While pulmonary vein isolation for the treatment of AF is still in its infancy, many fellows may be turned off by the procedure due to the requirement of extensive mapping and deliberate circumferential ablation adding up to long procedural and fluoroscopy times. Will new technologies or approaches simplify this procedure?

Perhaps the electrophysiologists of the future will be performing ablations sitting outside of the procedure room using magnetic-guided stereotactic systems.

Imaging: changing the specialty

Lastly, the development of multidetector computed tomography (MDCT) for noninvasive coronary angiography has the potential to revolutionize the practice of internal medicine and cardiology. Preliminary studies demonstrate excellent sensitivity and specificity for identifying obstructive CAD when compared to the gold standard of angiography.

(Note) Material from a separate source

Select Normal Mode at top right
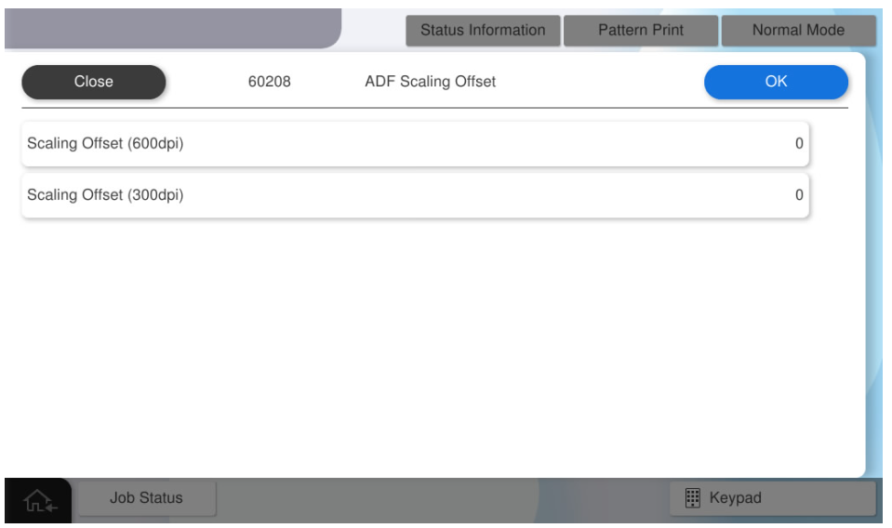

Currently, there are no recommendations for routine screening of CAD, although it remains the leading cause of death in the United States. The focus of primary prevention to date has only revolved around the treatment of identifiable risk factors.

Will MDCT emerge as the primary modality for screening of asymptomatic patients? Will MDCT be the study of choice for low- or intermediate-risk symptomatic patients? One may predict that the number of diagnostic catheterizations for the interventionalist will diminish in exchange for an increased number of interventions.

A young physician pursuing a career in nuclear cardiology must be prepared to integrate multiple imaging modalities including cardiac MR, EBCT, PET, in addition to MDCT, and assume the future role of “radiologist of the heart.”

These are only a few of the many examples illustrating how the technological imperative frequently changes job descriptions in medicine. In fact, numerous existing subspecialties were not even created and formalized until several years ago.

On the contrary, the promise of new innovations in a given field may never be realized if unfavorable data emerge. While advances are extremely exciting, it leaves many uncertain about what their job will actually be like after they sign up for it.

Should one choose a job based on what is being done today or based on what one hopes will be done tomorrow? While nobody can predict the future, the only thing for certain is change.

Roderick Tung, MD, a fellow at Cedars-Sinai, has joined the Cardiology Today Fellows Advisory Board in November 2005.